Problem requirements -> All lines from the one containing "You are a computer-use" through the end of the material below are to be printed exactly, both ends included, minus pictures.

Data provided ->
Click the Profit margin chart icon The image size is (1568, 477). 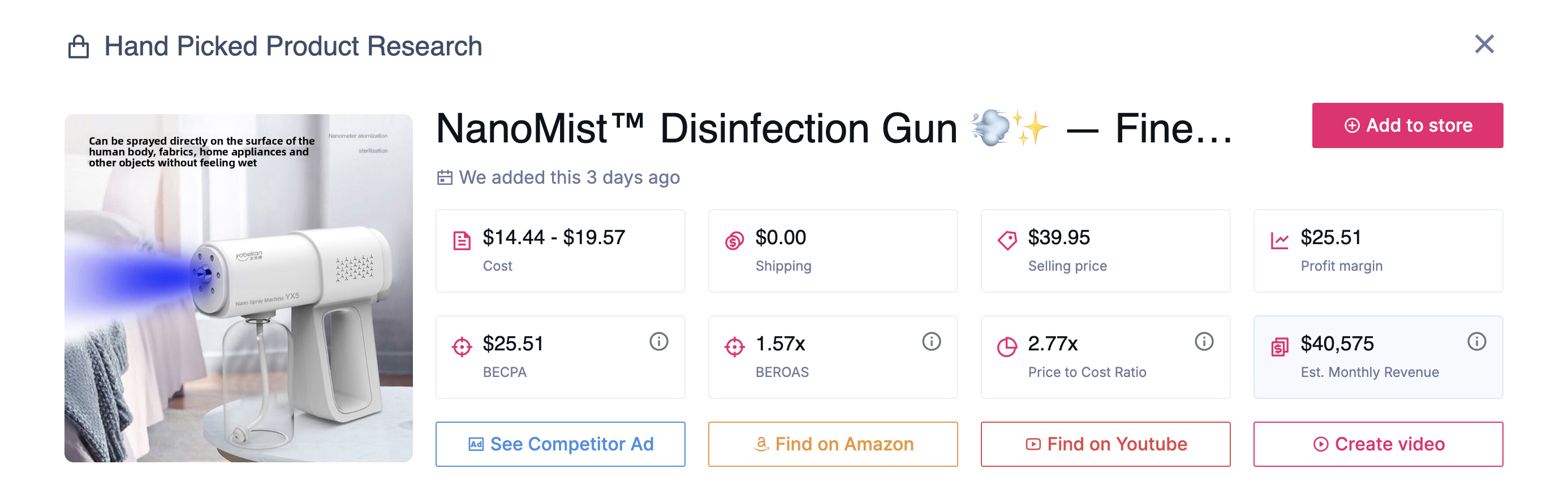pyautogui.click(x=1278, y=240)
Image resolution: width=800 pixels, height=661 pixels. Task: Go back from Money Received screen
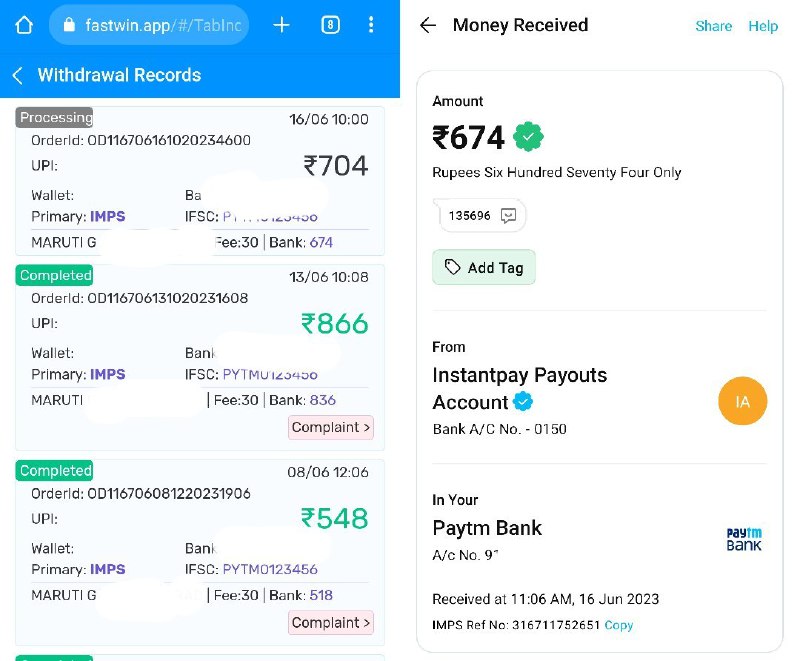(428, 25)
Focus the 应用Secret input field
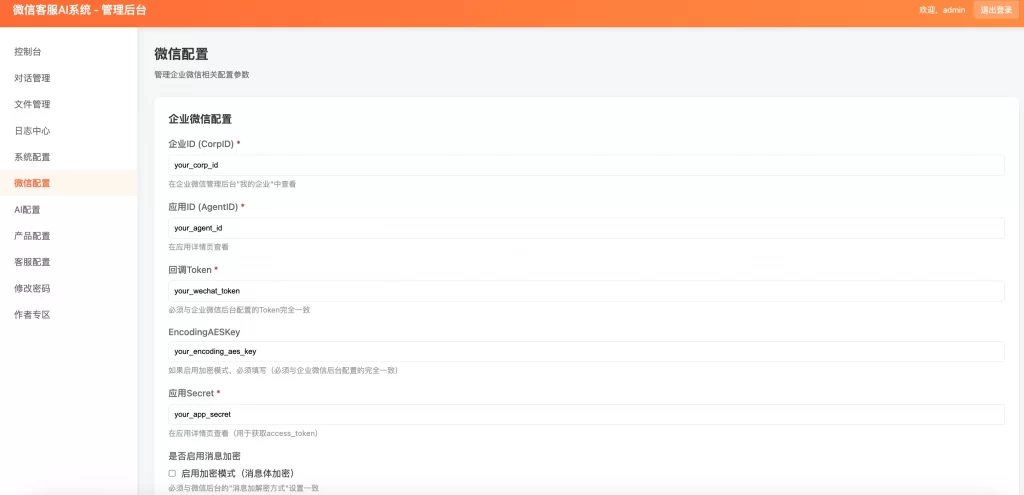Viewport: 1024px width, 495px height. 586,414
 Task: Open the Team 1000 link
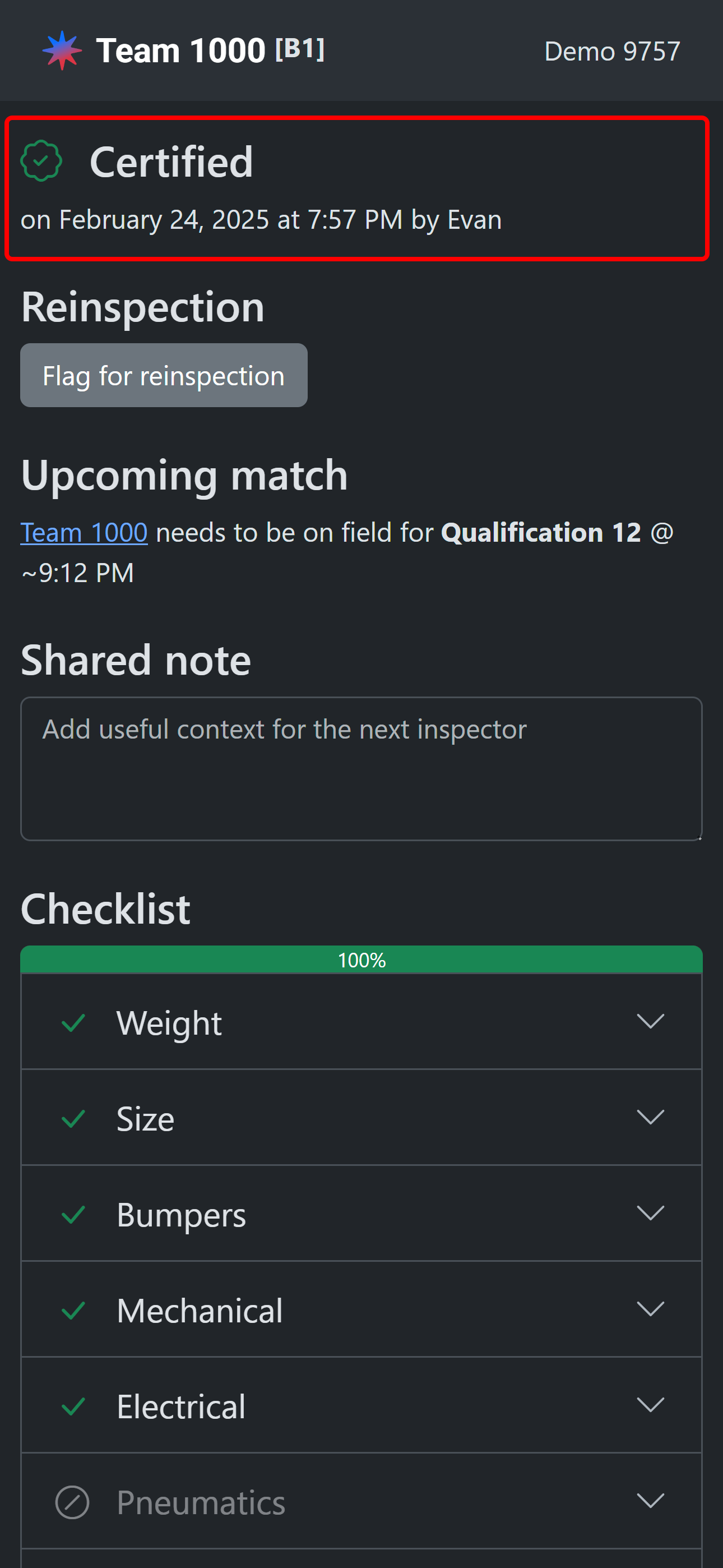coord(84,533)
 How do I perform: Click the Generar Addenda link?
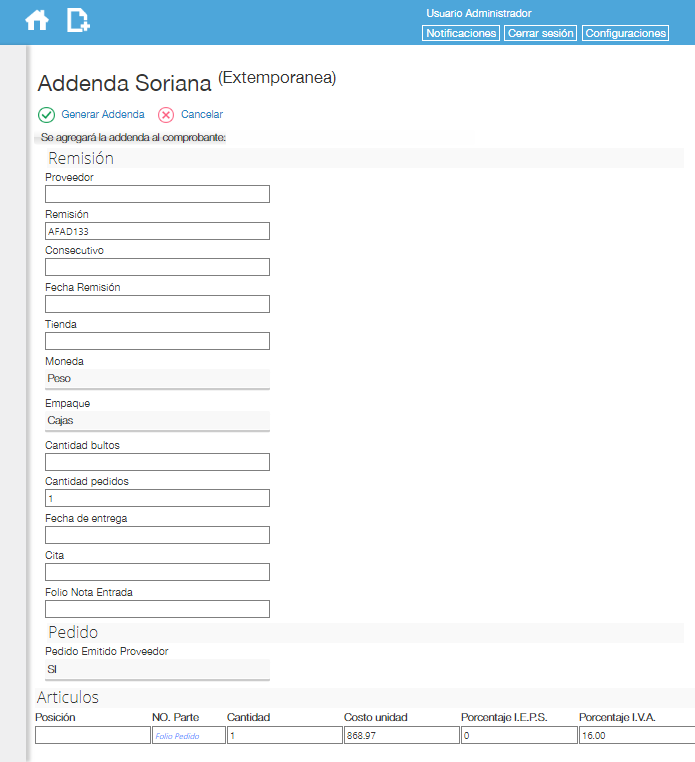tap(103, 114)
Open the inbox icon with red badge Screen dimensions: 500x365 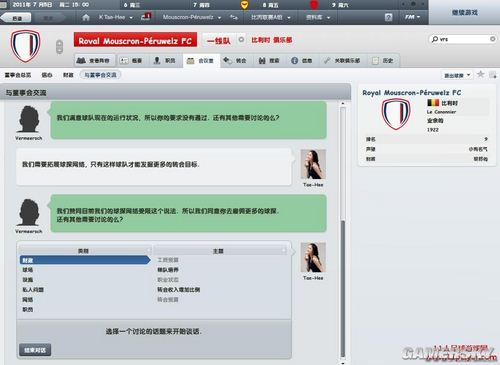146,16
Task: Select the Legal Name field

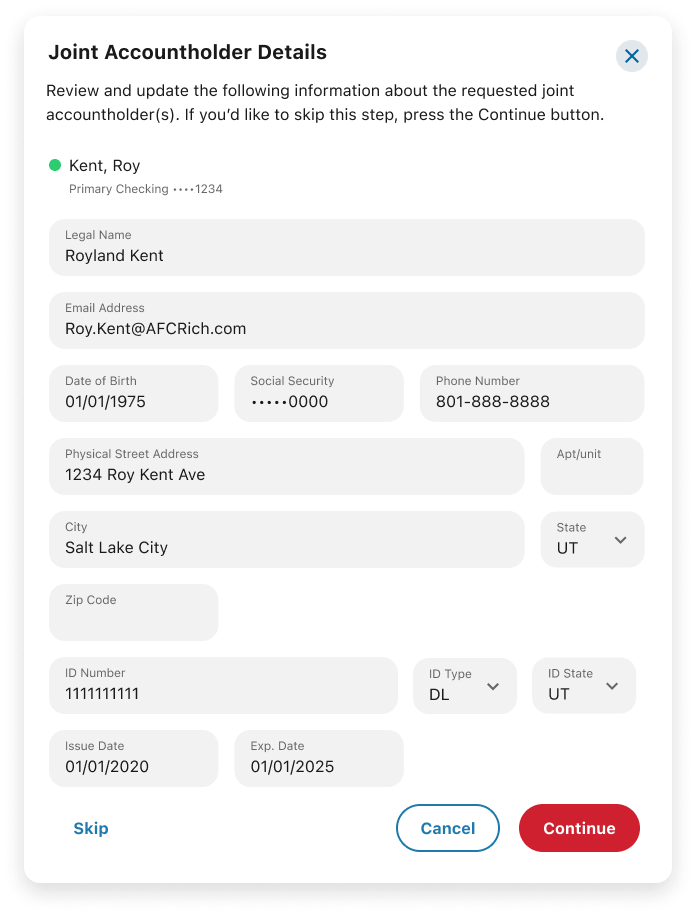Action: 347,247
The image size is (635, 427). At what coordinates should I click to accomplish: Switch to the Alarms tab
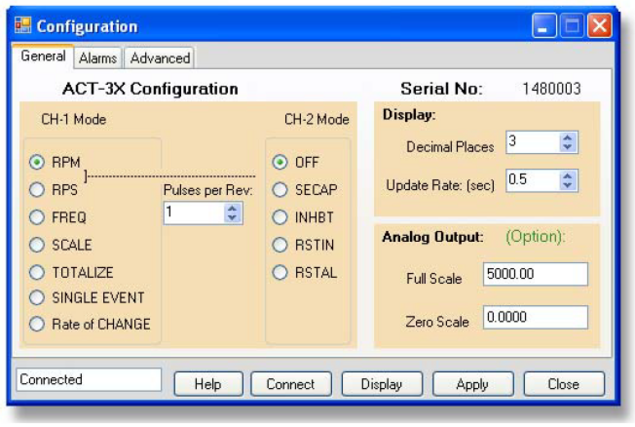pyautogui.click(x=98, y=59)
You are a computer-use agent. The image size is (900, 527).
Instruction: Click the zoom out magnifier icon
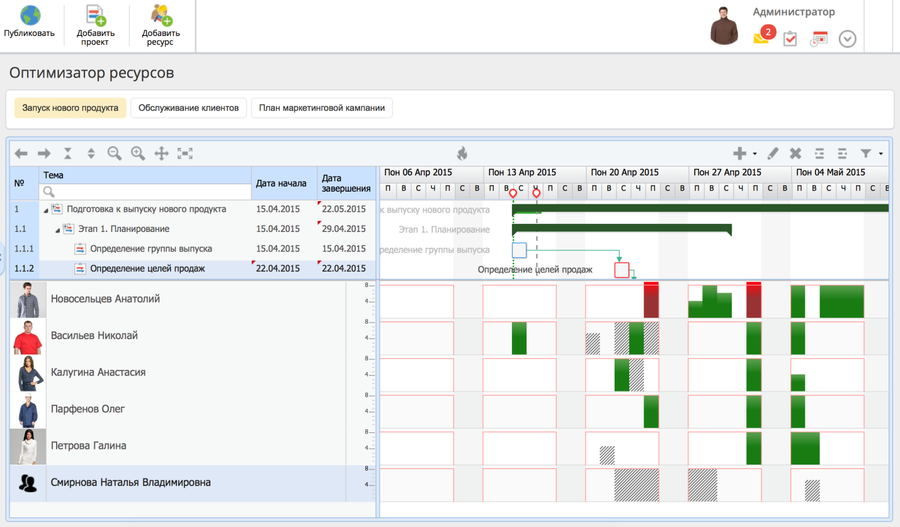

Response ->
You are a computer-use agent. The image size is (900, 527).
Instruction: Click the zoom out magnifier icon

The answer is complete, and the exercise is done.